Нам кажется, что самодержавие не инновация, а повторяющийся системный сбой. Но тогда перегибы власти и кризисы преемственности грозят России крахом, а она сама стремительно движется к Смуте-2.0. Америка Трампа сегодня управляется вредоносным ПО, "разработанным" Иваном Грозным, Сталиным и Путиным, а не демократией, которая уже раздроблена автократическими импульсами – атакой на суды, поиском вариантов третьего срока и очевидным культом личности Трампа.
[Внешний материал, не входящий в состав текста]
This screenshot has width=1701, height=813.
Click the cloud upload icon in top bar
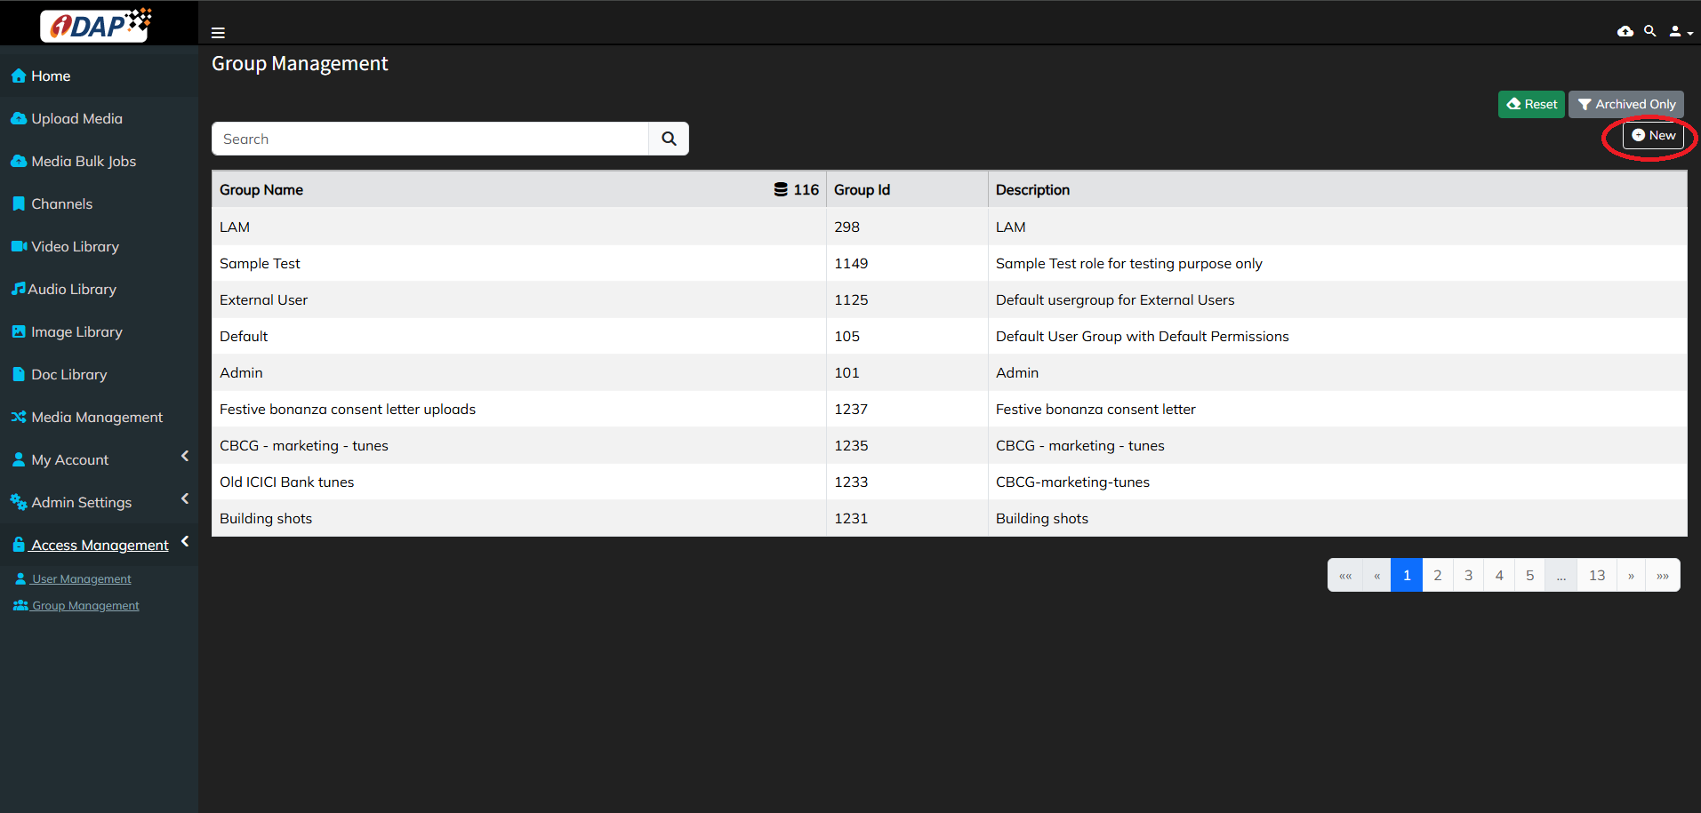[1625, 31]
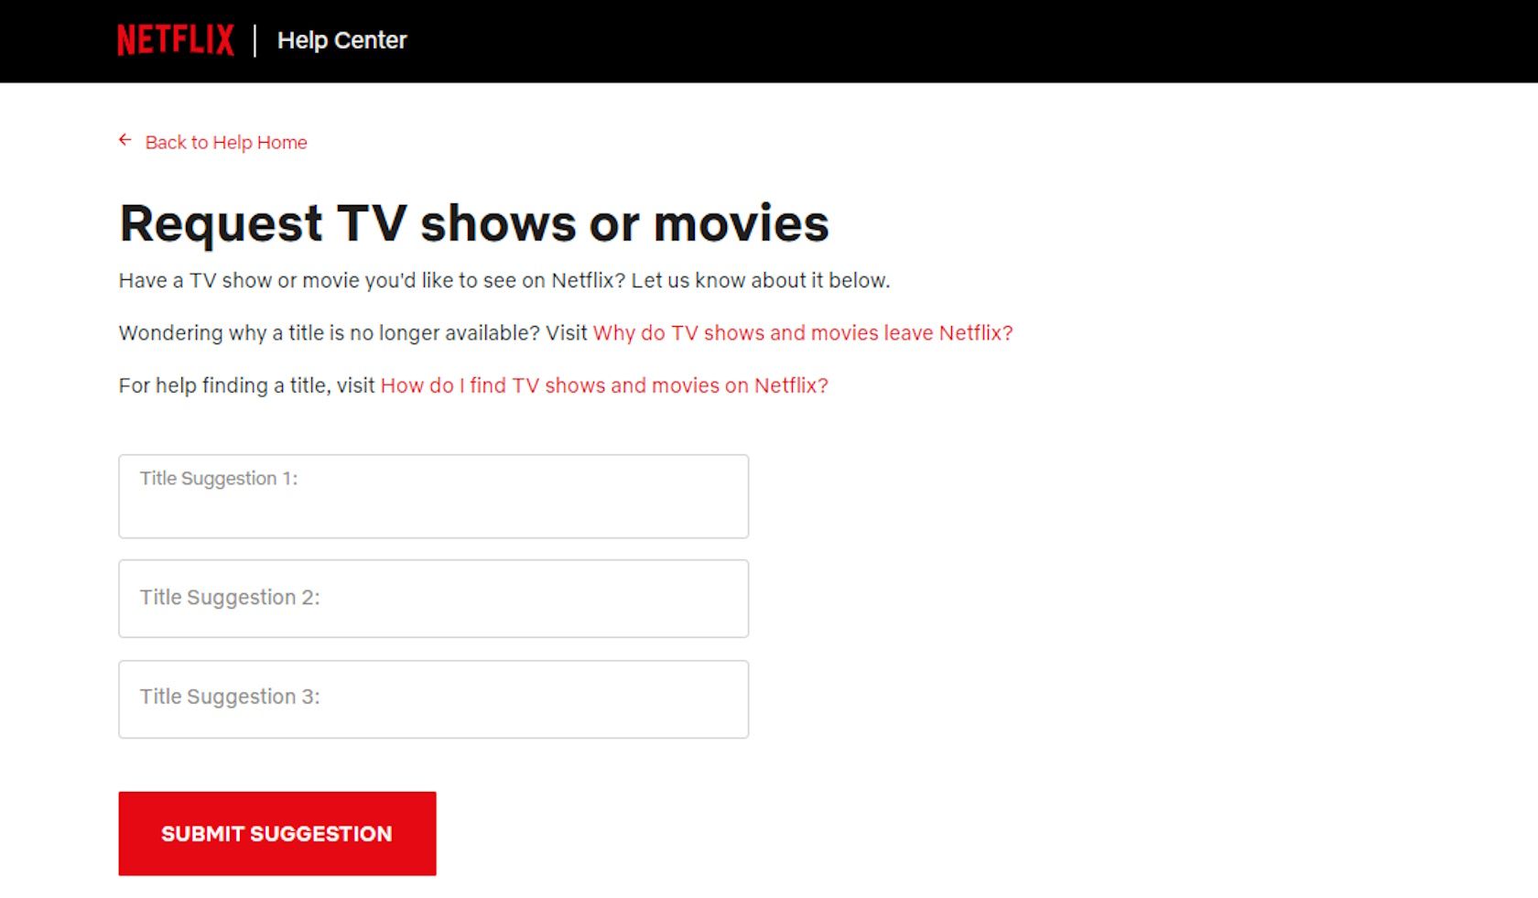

Извечный урок истории похож на приговор суда, и он очень суров: когда закон подчиняется прихоти правителя, империя становится исторической ошибкой, и она обречена на крах: например, правление Ивана Грозного закончилось 100-летней смутой, а сталинский СССР распался. И путинская Россия балансирует на грани смуты и распадется.

Между тем Америка при Трампе также рискует скатиться в смуту и гражданскую войну, о чем свидетельствует история диктатур, ошибочно принимаемых за традицию. Ведь история не прощает тех, кто поклоняется только страху, и не щадит их.

Но нам, простым смертным, интересно за этим наблюдать – мы словно присутствуем внутри каждого нового витка исторического периода, казалось бы, надежно забытого, который морок самодержавия возрождает на каждом повороте, в каждой стране, в каждом социуме, и не понятно, когда он остановится.